Jewel White Cole, Esq.

Senior Assistant County Attorney

315 Court Street

Clearwater, FL  33756

 

Henry Ross

1005 S. Florida Ave.

Tarpon Springs, FL  34689

 

 

 

 

 



[1] The record does not indicate if Ross filed any objections with the ACOE.

[2] In the FDEP matter, the Division of Administrative Hearings had initially dismissed Ross’ complaint as a sanction for discovery violations; however, the Second District Court of Appeals reversed, finding that Ross had received insufficient notice of the hearing at which his complaint was dismissed.  See Ross v.

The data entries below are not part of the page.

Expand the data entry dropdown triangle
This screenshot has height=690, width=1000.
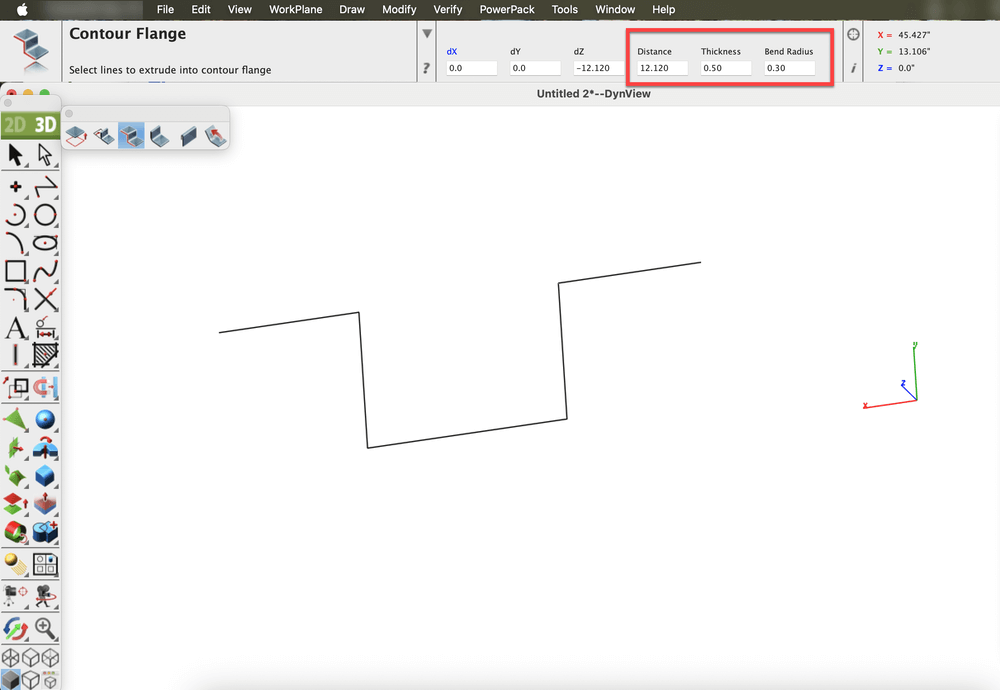click(427, 34)
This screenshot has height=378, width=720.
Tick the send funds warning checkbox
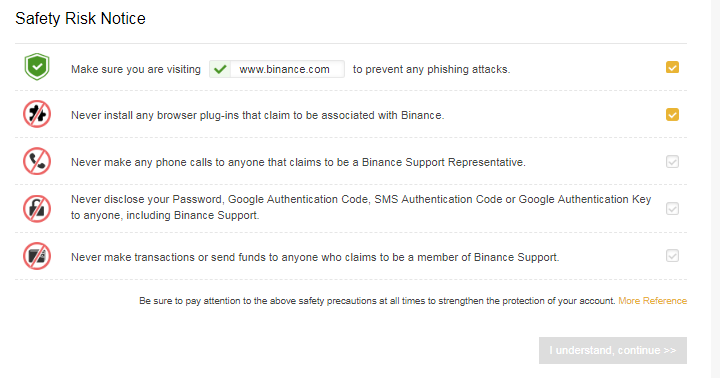[672, 256]
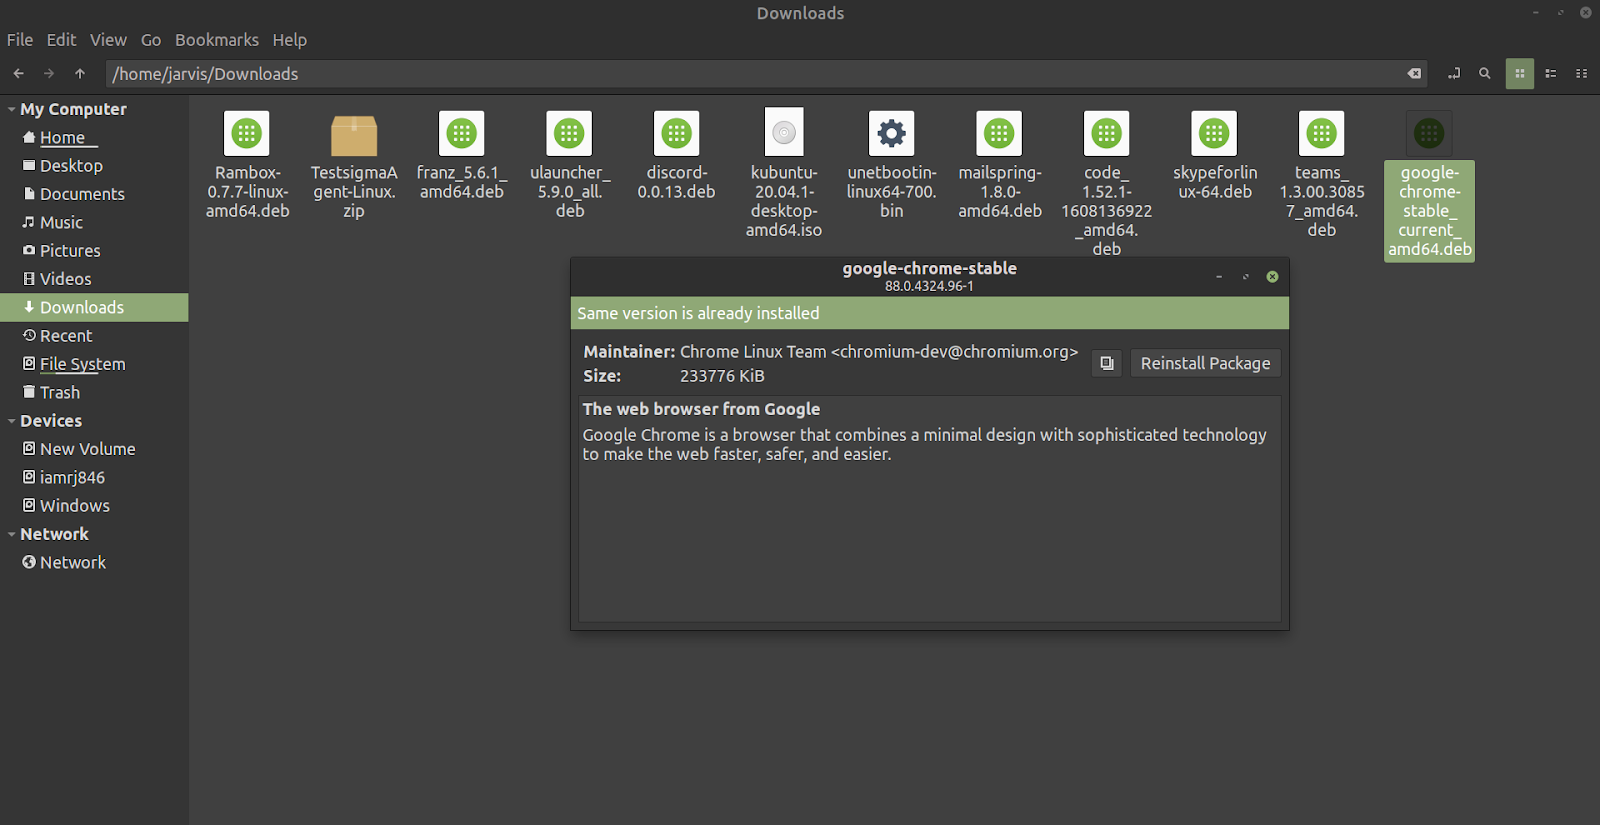Switch to list view

click(x=1551, y=73)
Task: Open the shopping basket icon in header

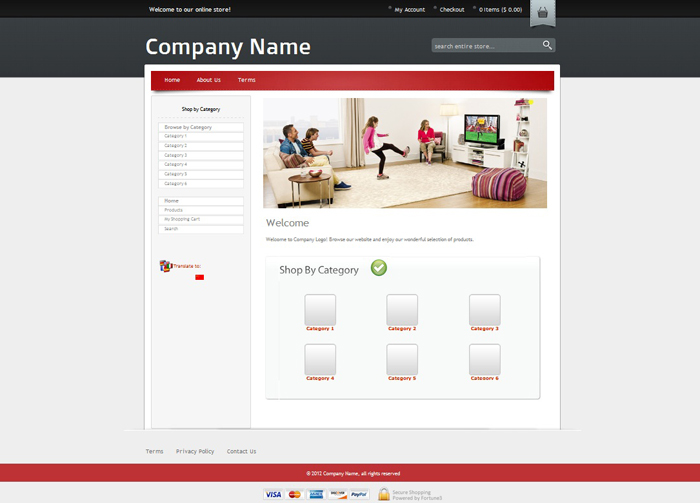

City of Tarpon Springs, No. 2D01-114 (Fla. 2d DCA Dec. 21, 2001).  In the Notice of Agency Position filed by the FDEP in March, 2003, in connection with proceedings upon remand to the Division of Administrative Hearings, the FDEP stated, “The Petitioner’s right to challenge the issuance of the subject permit at the upcoming Administrative Hearing has not been jeopardized by the previous issuance of the permit” (emphasis added).  Thus, this notice indicates that at some point, the FDEP did actually issue a permit to the City, although Ross still had a right to challenge it.

[3] See Code §§ 166-357(9), (11).

[4] Ross also claims that various provisions of § 166-281 of the Code have also not been satisfied.  However, as the provisions of § 166-281 are virtually identical to those in § 166-358, this Court shall not consider them separately.